TASK LIST =
(a) In the passage on Serbia's prosecution service, what did Ana Pisonero tell European Western Balkans that the EC is monitoring?
(b) Based on the passage on Serbia's prosecution service, explain why Pisonero says Serbia should establish the High Judicial and High Prosecutorial Councils as soon as possible.
(c) Reproduce the passage on Serbia's prosecution service from "Commenting on the" up to and including "soon as possible.", word for word.

SELECTED EXTRACT =
She assessed that a more positive shift is expected only if the prosecutors and judges accept their role in the system and publicly use the newly created mechanisms.
Commenting on the recent removal of prosecutors Bojana Savović and Jasmine Paunović and the confiscation of the embezzlement case in Elektroprivreda Srbije a day after the arrest of six suspects, European Commission spokeswoman Ana Pisonero told European Western Balkans that the EC is monitoring developments in the High Public Prosecutor’s Office.
“Independent functioning and integrity of prosecution service is key for Serbia’s progress in the area of rule of law and these issues are followed closely in the context of EU accession negotiations under chapter 23, and those are judiciary and fundamental rights”, Pisonero said. She added that Serbia is expected to proceed swiftly with the effective implementation of this legislation and therefore establish the High Judicial and High Prosecutorial Councils as soon as possible.

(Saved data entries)
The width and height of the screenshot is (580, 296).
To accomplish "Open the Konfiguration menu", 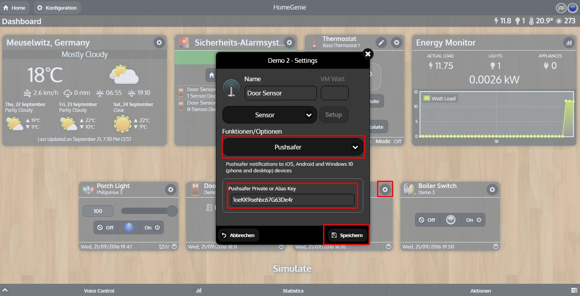I will [57, 7].
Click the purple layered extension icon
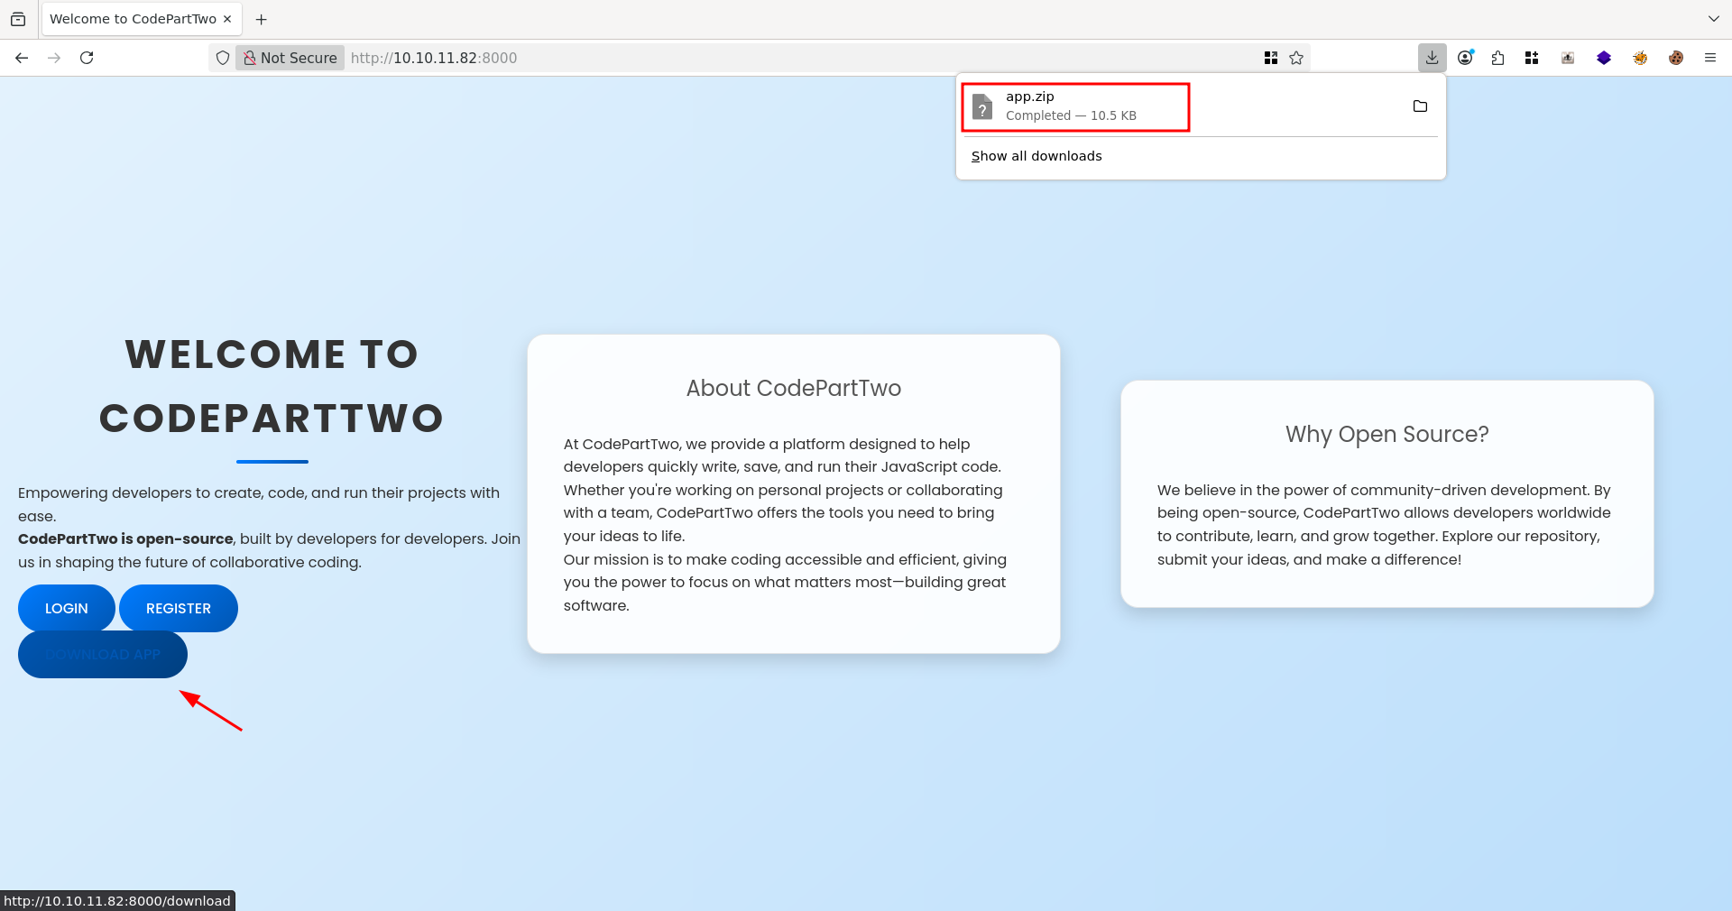This screenshot has width=1732, height=911. point(1603,58)
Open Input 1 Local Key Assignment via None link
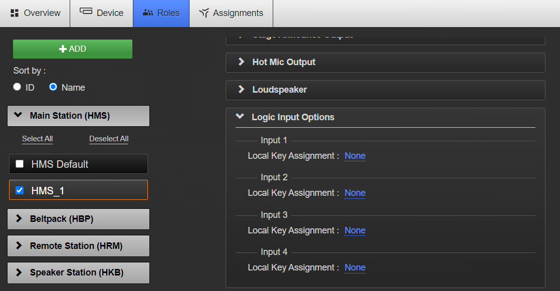The width and height of the screenshot is (560, 291). tap(354, 156)
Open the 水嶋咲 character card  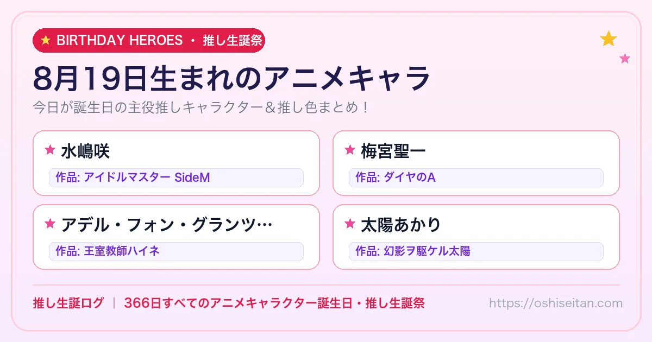(x=176, y=163)
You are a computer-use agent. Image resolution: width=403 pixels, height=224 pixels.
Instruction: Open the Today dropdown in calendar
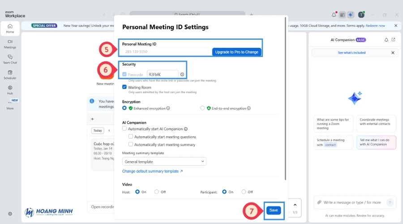pos(98,131)
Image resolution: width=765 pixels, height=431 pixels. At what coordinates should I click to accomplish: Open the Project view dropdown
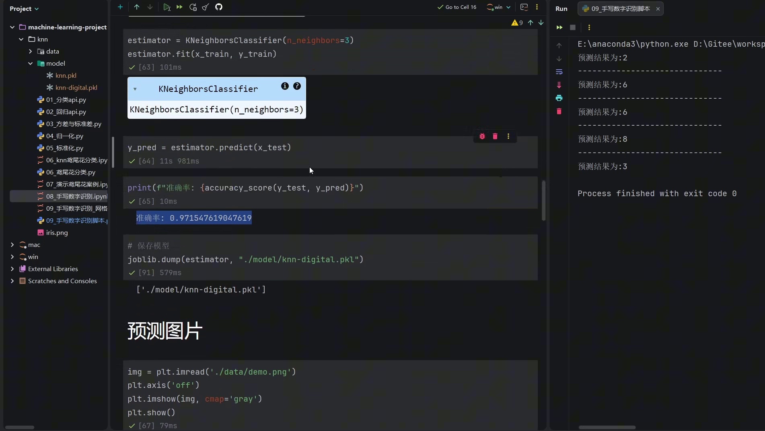24,8
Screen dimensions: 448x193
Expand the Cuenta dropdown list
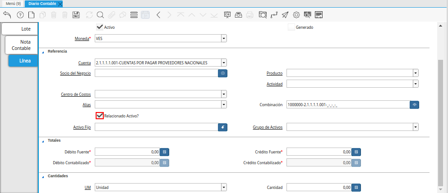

ANSWERS TO THIS EXERCISE =
(a) Developments in the High Public Prosecutor's Office.

(b) Serbia is expected to proceed swiftly with the effective implementation of this legislation. Establishing the High Judicial and High Prosecutorial Councils as soon as possible follows from that expectation.

(c)
Commenting on the recent removal of prosecutors Bojana Savović and Jasmine Paunović and the confiscation of the embezzlement case in Elektroprivreda Srbije a day after the arrest of six suspects, European Commission spokeswoman Ana Pisonero told European Western Balkans that the EC is monitoring developments in the High Public Prosecutor’s Office.
“Independent functioning and integrity of prosecution service is key for Serbia’s progress in the area of rule of law and these issues are followed closely in the context of EU accession negotiations under chapter 23, and those are judiciary and fundamental rights”, Pisonero said. She added that Serbia is expected to proceed swiftly with the effective implementation of this legislation and therefore establish the High Judicial and High Prosecutorial Councils as soon as possible.